So, I would say that if the data are expected to be pathologically non-normal, then the t-test would not be affected by non-normality when you have at least twenty observations. Do we ever do a pivotal trial with that small an N? Never! I will also mention below a second way around this non-normality issue – data transformation.

Any marginally competent statistician will look at a frequency distribution (e.g., stem and leaf) to see if the data had any marked non-normality and/or contain outliers. If I’m very lazy, I might just look at the skewness and kurtosis (the third and forth moments of the data).

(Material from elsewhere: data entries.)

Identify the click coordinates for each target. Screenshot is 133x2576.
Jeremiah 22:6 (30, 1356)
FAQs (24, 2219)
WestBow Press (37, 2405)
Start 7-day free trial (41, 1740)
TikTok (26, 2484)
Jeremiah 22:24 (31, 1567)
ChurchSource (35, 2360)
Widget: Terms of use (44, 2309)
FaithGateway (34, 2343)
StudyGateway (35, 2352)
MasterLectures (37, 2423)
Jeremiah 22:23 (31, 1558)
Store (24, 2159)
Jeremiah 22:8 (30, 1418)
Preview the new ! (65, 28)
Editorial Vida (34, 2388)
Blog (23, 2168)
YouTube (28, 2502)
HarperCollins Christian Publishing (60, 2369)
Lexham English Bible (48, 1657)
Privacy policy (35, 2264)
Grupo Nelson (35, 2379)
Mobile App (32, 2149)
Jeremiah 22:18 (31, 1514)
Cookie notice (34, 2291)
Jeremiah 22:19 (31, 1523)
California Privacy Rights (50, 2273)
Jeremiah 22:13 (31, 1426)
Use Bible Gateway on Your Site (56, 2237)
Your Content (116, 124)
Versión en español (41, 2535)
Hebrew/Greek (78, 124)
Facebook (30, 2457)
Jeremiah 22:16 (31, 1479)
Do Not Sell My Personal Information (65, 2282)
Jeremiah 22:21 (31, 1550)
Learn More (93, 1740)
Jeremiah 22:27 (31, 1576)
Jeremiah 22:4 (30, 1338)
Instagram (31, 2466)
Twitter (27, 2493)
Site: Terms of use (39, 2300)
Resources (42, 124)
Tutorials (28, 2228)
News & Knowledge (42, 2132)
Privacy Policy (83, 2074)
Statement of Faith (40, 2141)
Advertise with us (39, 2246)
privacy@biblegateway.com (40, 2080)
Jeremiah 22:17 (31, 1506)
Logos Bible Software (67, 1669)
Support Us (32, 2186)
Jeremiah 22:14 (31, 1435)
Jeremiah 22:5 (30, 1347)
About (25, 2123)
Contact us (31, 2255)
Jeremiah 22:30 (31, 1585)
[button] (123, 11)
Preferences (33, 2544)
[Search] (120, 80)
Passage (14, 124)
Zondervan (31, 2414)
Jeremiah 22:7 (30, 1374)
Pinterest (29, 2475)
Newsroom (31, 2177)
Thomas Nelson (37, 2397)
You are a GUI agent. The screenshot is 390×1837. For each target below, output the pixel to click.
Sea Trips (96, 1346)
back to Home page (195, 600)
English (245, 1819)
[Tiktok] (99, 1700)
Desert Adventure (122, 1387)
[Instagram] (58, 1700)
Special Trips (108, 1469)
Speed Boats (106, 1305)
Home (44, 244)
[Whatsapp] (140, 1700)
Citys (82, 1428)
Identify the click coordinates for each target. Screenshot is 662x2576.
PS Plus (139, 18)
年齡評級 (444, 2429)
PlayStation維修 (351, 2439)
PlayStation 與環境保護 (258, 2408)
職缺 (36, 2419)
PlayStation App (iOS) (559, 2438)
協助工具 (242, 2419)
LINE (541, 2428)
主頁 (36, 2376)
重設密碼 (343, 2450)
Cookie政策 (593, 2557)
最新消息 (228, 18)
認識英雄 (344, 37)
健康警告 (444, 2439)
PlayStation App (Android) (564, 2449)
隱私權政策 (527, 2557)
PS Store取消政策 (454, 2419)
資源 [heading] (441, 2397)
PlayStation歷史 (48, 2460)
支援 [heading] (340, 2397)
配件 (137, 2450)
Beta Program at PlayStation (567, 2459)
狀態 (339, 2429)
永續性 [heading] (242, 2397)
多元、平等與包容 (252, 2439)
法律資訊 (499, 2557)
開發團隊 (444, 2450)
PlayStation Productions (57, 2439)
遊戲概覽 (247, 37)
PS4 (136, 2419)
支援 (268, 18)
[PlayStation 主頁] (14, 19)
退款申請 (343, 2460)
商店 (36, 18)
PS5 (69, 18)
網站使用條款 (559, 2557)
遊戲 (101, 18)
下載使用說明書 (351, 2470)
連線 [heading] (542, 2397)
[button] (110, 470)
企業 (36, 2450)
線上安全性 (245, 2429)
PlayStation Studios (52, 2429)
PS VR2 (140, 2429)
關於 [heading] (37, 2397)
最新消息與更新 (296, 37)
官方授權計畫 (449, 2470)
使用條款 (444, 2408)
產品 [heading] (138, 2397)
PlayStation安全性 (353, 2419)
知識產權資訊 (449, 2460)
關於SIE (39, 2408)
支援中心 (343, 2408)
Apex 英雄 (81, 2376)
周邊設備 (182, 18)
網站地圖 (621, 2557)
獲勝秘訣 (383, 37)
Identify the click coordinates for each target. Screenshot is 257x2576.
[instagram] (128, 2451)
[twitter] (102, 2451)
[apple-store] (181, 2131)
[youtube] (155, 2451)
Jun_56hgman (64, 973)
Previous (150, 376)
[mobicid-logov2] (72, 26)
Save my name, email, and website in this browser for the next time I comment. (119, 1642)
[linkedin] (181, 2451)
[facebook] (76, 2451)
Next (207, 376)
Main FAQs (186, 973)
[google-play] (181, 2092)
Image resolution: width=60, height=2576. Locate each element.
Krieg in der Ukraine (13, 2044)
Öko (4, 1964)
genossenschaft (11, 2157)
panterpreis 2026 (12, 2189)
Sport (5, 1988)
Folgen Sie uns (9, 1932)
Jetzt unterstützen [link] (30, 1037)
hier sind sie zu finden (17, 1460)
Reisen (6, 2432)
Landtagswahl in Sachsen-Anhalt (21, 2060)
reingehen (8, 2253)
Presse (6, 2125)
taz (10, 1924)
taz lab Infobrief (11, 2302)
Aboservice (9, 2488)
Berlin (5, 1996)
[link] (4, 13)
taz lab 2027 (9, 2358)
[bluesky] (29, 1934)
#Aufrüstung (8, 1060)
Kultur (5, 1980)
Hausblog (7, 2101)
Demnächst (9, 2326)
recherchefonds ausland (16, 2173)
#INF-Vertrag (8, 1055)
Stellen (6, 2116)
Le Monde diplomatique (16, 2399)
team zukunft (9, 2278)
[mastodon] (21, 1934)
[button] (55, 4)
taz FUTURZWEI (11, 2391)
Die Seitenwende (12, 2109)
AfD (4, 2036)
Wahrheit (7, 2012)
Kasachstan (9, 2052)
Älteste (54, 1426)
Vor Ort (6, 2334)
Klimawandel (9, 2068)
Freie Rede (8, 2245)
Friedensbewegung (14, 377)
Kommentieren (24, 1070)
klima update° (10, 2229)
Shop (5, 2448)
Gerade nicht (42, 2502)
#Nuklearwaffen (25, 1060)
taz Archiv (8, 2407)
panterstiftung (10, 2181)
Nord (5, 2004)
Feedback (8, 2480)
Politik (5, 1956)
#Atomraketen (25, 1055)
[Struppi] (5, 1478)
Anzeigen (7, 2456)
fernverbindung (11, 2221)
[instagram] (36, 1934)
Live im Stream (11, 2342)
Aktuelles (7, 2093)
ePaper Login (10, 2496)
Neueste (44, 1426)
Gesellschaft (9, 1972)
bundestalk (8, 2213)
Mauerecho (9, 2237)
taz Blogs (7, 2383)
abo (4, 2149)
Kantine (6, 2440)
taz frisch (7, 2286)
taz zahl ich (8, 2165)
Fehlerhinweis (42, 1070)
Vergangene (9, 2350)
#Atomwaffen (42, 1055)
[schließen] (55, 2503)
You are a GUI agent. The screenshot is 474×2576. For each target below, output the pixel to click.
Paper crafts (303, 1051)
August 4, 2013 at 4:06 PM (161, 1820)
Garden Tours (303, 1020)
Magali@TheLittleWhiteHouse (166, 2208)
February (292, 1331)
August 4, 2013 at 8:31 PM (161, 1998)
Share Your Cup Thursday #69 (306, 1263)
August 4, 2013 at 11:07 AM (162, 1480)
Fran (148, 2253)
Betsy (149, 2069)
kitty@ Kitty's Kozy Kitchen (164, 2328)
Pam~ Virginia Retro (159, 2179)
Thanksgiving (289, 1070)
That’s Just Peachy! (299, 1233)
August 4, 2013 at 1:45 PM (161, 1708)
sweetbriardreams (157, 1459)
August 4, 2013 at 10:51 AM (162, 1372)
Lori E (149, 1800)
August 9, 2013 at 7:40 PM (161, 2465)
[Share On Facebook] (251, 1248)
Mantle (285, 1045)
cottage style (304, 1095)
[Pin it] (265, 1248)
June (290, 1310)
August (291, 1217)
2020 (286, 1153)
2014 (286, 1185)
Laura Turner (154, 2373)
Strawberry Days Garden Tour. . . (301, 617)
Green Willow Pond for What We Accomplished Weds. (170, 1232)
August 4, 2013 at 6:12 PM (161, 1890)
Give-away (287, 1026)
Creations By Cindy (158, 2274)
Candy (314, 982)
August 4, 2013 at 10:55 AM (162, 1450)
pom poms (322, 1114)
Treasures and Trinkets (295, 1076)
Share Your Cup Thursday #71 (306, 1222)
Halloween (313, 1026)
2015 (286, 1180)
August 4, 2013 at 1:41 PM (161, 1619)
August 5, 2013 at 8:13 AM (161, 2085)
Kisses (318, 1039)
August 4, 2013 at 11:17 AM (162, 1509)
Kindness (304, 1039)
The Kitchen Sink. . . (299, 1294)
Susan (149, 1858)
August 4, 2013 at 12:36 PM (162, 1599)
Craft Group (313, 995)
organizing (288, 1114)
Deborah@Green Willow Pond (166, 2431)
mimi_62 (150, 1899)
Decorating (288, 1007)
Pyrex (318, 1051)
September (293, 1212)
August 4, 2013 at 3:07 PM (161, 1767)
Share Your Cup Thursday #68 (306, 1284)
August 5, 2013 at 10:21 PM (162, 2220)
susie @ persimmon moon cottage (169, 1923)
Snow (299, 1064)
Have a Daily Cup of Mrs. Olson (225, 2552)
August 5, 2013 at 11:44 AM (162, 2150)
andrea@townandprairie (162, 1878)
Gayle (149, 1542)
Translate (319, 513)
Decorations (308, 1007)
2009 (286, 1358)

If the data are skewed, one reason might be that the measuring instrument was not constructed to differentiate on one or both ends of the scale. This is called the floor or ceiling effect. If you detect this in an early study (e.g., Phase 2a), then you might get better differentiation and sensitivity by getting or developing a different method.

A third assumption of the t-test is that the variances for the two treatments are equal. This has a fancy five syllable name – homoscedastic (pronounced ‘hoe-moe-**skee**-dast-tic’). When the two variances are not equal, it is called heteroscedastic. You could drop these terms to impress your friends and neighbors. On second thought, forget it, unless you want your friends to avoid you and your neighbors to ask you to move. [Statisticians are by nature lonely people (and humorless).]

How badly is the alpha level affected when the two groups have different variances? It depends on the sample size for the two groups. If we have equal N’s in the two groups, the effect is zilch. When you have equal N, if the ratios of the variances were zero or infinite, the 0.05 alpha level is actually 0.05, as I said, zilch. If the two sample sizes differ and the larger variance group has the larger N, then the test is actually conservative. For example, if one group had a variance twice as large as the other and also had twice the number of subjects, then the 0.05 nominal alpha level would actually be 0.029. On the other hand, if the group with the variance half the size of the other had twice the number of subjects, then the 0.05 nominal alpha level would be 0.080. At the extremes (although it is not possible to have either zero or infinite variability): when the group with twice the sample size had zero variability the actual 0.05 p-value would be 0.17; and when the group with twice the sample size had infinite variability, the 0.05 p-value would be 0.006. So, again, I would recommend keeping the N’s around the same or as close to the same as you can. This is one of the reasons why we use a 1:1 treatment allocation. [Note: the second is that the power to reject the null hypothesis is maximized.]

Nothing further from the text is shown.